CodePudding user response:
You can use quantile()
:
y <- ifelse(x < quantile(x, 2/3), "not high", "high")
proportions(table(y))
# high not high
# 0.34375 0.65625
CodePudding user response:
You can use santoku::chop_equally()
:
library(santoku)
chopped <- santoku::chop_equally(x, 3, labels = c("low", "medium", "high"))
data.frame(x, chopped)
x chopped
1 0.9000000 low
2 1.2666667 medium
3 4.0000000 high
4 5.7333333 high
5 19.7333333 high
6 35.7666667 high
7 44.0000000 high
8 4.4333333 high
9 0.4666667 low
10 0.7000000 low
...
You can then regroup the factor (if you want to keep the low/medium/high version):
library(forcats)
chopped2 <- forcats::fct_collapse(chopped,
"High" = "high",
other_level = "Not high"
)
data.frame(x, chopped2)
x chopped2
1 0.9000000 Not high
2 1.2666667 Not high
3 4.0000000 High
4 5.7333333 High
5 19.7333333 High
6 35.7666667 High
7 44.0000000 High
8 4.4333333 High
9 0.4666667 Not high
10 0.7000000 Not high
...
Alternatively, if you only want the "High"/"Not high" version, use
chop_quantiles()
:
chopped2 <- santoku::chop_quantiles(x, .66,
labels = c("Not high", "High"))
data.frame(x, chopped2)
x chopped2
1 0.9000000 Not high
2 1.2666667 Not high
3 4.0000000 High
4 5.7333333 High
5 19.7333333 High
6 35.7666667 High
7 44.0000000 High
8 4.4333333 High
9 0.4666667 Not high
10 0.7000000 Not high
...
You say you want to bin by "width (equal number of values)". The above bins by equal number of values, i.e. 1/3 in each of the 3 categories.
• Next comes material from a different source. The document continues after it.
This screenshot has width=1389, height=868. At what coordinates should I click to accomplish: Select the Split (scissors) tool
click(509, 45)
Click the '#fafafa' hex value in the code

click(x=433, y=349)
If you want to bin by width, i.e. into equal-width intervals, use santoku::chop_evenly()
:
chopped3 <- santoku::chop_evenly(x, 3, labels = c("low", "medium", "high"))
data.frame(x, chopped3)
x chopped3
1 0.9000000 low
2 1.2666667 low
3 4.0000000 low
4 5.7333333 low
5 19.7333333 medium
6 35.7666667 high
7 44.0000000 high
8 4.4333333 low
9 0.4666667 low
10 0.7000000 low
...
Note: I am the santoku package maintainer.